TO DO →
Please arrange all of the rows below as a numbered list, leaving out any blank lines.

A run of records:

* * *

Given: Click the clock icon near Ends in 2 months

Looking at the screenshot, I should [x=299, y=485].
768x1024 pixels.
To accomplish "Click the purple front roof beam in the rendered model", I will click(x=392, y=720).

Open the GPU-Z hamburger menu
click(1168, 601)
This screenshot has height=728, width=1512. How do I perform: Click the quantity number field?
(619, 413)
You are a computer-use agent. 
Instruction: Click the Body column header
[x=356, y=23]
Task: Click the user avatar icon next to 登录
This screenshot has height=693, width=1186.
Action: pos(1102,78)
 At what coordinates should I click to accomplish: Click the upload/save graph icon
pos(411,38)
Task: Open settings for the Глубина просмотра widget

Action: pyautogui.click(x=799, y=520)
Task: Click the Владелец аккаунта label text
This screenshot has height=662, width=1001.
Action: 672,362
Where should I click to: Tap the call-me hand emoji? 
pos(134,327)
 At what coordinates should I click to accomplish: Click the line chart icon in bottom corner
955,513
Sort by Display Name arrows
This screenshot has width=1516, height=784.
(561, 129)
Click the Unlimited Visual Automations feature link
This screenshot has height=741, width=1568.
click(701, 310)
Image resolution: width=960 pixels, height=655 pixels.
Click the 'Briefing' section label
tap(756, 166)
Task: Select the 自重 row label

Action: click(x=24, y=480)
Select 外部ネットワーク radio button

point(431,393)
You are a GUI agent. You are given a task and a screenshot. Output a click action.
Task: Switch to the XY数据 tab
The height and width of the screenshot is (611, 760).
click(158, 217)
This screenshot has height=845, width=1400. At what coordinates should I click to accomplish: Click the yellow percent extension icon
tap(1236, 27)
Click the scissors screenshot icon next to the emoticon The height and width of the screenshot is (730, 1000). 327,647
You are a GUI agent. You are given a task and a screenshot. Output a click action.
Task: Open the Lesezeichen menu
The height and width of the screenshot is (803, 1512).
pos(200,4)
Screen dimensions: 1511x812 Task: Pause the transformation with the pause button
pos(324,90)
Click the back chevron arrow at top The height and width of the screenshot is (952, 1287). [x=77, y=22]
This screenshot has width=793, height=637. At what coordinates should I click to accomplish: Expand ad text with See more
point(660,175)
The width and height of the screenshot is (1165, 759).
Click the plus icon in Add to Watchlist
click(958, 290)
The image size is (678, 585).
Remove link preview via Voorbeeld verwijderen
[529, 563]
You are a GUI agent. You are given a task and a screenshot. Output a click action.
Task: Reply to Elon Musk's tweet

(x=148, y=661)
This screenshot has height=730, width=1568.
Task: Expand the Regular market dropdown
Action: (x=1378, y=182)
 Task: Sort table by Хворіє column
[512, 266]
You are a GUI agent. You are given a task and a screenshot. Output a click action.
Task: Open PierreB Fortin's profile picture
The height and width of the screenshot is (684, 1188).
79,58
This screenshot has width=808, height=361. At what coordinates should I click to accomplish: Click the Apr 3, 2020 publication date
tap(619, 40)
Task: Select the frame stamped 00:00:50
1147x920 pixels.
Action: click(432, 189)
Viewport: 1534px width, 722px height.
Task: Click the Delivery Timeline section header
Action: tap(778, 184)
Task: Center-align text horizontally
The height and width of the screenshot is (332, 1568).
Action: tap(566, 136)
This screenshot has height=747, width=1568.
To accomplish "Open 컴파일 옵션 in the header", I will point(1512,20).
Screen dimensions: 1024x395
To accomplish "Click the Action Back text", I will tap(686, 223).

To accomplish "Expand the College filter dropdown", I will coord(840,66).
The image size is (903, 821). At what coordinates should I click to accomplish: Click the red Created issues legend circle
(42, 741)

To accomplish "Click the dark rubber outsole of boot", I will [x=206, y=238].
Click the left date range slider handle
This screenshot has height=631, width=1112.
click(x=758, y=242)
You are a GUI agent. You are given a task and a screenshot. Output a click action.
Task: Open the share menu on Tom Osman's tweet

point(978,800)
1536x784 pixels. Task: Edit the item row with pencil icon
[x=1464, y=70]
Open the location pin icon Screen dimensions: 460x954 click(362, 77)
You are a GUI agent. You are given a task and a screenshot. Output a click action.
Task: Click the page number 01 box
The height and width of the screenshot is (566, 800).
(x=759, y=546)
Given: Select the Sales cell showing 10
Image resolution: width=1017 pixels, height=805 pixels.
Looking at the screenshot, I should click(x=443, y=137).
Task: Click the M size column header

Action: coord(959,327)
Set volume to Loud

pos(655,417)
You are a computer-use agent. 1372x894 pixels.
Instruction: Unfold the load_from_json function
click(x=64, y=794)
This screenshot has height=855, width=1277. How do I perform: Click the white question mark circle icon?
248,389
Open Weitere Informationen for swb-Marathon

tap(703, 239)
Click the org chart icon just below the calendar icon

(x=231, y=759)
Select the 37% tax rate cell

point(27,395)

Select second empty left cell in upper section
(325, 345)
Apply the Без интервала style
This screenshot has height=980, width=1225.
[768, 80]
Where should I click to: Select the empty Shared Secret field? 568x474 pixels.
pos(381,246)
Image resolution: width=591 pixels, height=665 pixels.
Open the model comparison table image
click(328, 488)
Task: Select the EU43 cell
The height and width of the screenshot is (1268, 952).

* * *

ANSWER TO THIS PROBLEM →
1. Given: Click the clock icon near Ends in 2 months
2. Looking at the screenshot, I should [x=299, y=485].
3. 768x1024 pixels.
4. To accomplish "Click the purple front roof beam in the rendered model", I will click(x=392, y=720).
5. Open the GPU-Z hamburger menu
6. click(1168, 601)
7. This screenshot has height=728, width=1512. How do I perform: Click the quantity number field?
8. (619, 413)
9. You are a computer-use agent. 
10. Instruction: Click the Body column header
11. [x=356, y=23]
12. Task: Click the user avatar icon next to 登录
13. This screenshot has height=693, width=1186.
14. Action: pos(1102,78)
15.  At what coordinates should I click to accomplish: Click the upload/save graph icon
16. pos(411,38)
17. Task: Open settings for the Глубина просмотра widget
18. Action: pyautogui.click(x=799, y=520)
19. Task: Click the Владелец аккаунта label text
20. This screenshot has height=662, width=1001.
21. Action: 672,362
22. Where should I click to: Tap the call-me hand emoji? 
23. pos(134,327)
24.  At what coordinates should I click to accomplish: Click the line chart icon in bottom corner
25. 955,513
26. Sort by Display Name arrows
27. This screenshot has width=1516, height=784.
28. (561, 129)
29. Click the Unlimited Visual Automations feature link
30. This screenshot has height=741, width=1568.
31. click(701, 310)
32. Image resolution: width=960 pixels, height=655 pixels.
33. Click the 'Briefing' section label
34. tap(756, 166)
35. Task: Select the 自重 row label
36. Action: click(x=24, y=480)
37. Select 外部ネットワーク radio button
38. point(431,393)
39. You are a GUI agent. You are given a task and a screenshot. Output a click action.
40. Task: Switch to the XY数据 tab
41. The height and width of the screenshot is (611, 760).
42. click(158, 217)
43. This screenshot has height=845, width=1400. At what coordinates should I click to accomplish: Click the yellow percent extension icon
44. tap(1236, 27)
45. Click the scissors screenshot icon next to the emoticon The height and width of the screenshot is (730, 1000). 327,647
46. You are a GUI agent. You are given a task and a screenshot. Output a click action.
47. Task: Open the Lesezeichen menu
48. The height and width of the screenshot is (803, 1512).
49. pos(200,4)
50. Screen dimensions: 1511x812 Task: Pause the transformation with the pause button
51. pos(324,90)
52. Click the back chevron arrow at top The height and width of the screenshot is (952, 1287). [x=77, y=22]
53. This screenshot has width=793, height=637. At what coordinates should I click to accomplish: Expand ad text with See more
54. point(660,175)
55. The width and height of the screenshot is (1165, 759).
56. Click the plus icon in Add to Watchlist
57. click(958, 290)
58. The image size is (678, 585).
59. Remove link preview via Voorbeeld verwijderen
60. [529, 563]
61. You are a GUI agent. You are given a task and a screenshot. Output a click action.
62. Task: Reply to Elon Musk's tweet
63. (x=148, y=661)
64. This screenshot has height=730, width=1568.
65. Task: Expand the Regular market dropdown
66. Action: (x=1378, y=182)
67.  Task: Sort table by Хворіє column
68. [512, 266]
69. You are a GUI agent. You are given a task and a screenshot. Output a click action.
70. Task: Open PierreB Fortin's profile picture
71. The height and width of the screenshot is (684, 1188).
72. 79,58
73. This screenshot has width=808, height=361. At what coordinates should I click to accomplish: Click the Apr 3, 2020 publication date
74. tap(619, 40)
75. Task: Select the frame stamped 00:00:50
76. 1147x920 pixels.
77. Action: click(432, 189)
78. Viewport: 1534px width, 722px height.
79. Task: Click the Delivery Timeline section header
80. Action: tap(778, 184)
81. Task: Center-align text horizontally
82. The height and width of the screenshot is (332, 1568).
83. Action: tap(566, 136)
84. This screenshot has height=747, width=1568.
85. To accomplish "Open 컴파일 옵션 in the header", I will point(1512,20).
86. Screen dimensions: 1024x395
87. To accomplish "Click the Action Back text", I will tap(686, 223).
88. To accomplish "Expand the College filter dropdown", I will coord(840,66).
89. The image size is (903, 821). At what coordinates should I click to accomplish: Click the red Created issues legend circle
90. (42, 741)
91. To accomplish "Click the dark rubber outsole of boot", I will [x=206, y=238].
92. Click the left date range slider handle
93. This screenshot has height=631, width=1112.
94. click(x=758, y=242)
95. You are a GUI agent. You are given a task and a screenshot. Output a click action.
96. Task: Open the share menu on Tom Osman's tweet
97. point(978,800)
98. 1536x784 pixels. Task: Edit the item row with pencil icon
99. [x=1464, y=70]
100. Open the location pin icon Screen dimensions: 460x954 click(362, 77)
101. You are a GUI agent. You are given a task and a screenshot. Output a click action.
102. Task: Click the page number 01 box
103. The height and width of the screenshot is (566, 800).
104. (x=759, y=546)
105. Given: Select the Sales cell showing 10
106. Image resolution: width=1017 pixels, height=805 pixels.
107. Looking at the screenshot, I should click(x=443, y=137).
108. Task: Click the M size column header
109. Action: coord(959,327)
110. Set volume to Loud
111. pos(655,417)
112. You are a computer-use agent. 1372x894 pixels.
113. Instruction: Unfold the load_from_json function
114. click(x=64, y=794)
115. This screenshot has height=855, width=1277. How do I perform: Click the white question mark circle icon?
116. 248,389
117. Open Weitere Informationen for swb-Marathon
118. tap(703, 239)
119. Click the org chart icon just below the calendar icon
120. (x=231, y=759)
121. Select the 37% tax rate cell
122. point(27,395)
123. Select second empty left cell in upper section
124. (325, 345)
125. Apply the Без интервала style
126. This screenshot has height=980, width=1225.
127. [768, 80]
128. Where should I click to: Select the empty Shared Secret field? 568x474 pixels.
129. pos(381,246)
130. Image resolution: width=591 pixels, height=665 pixels.
131. Open the model comparison table image
132. click(328, 488)
133. Task: Select the EU43 cell
134. The height and width of the screenshot is (1268, 952).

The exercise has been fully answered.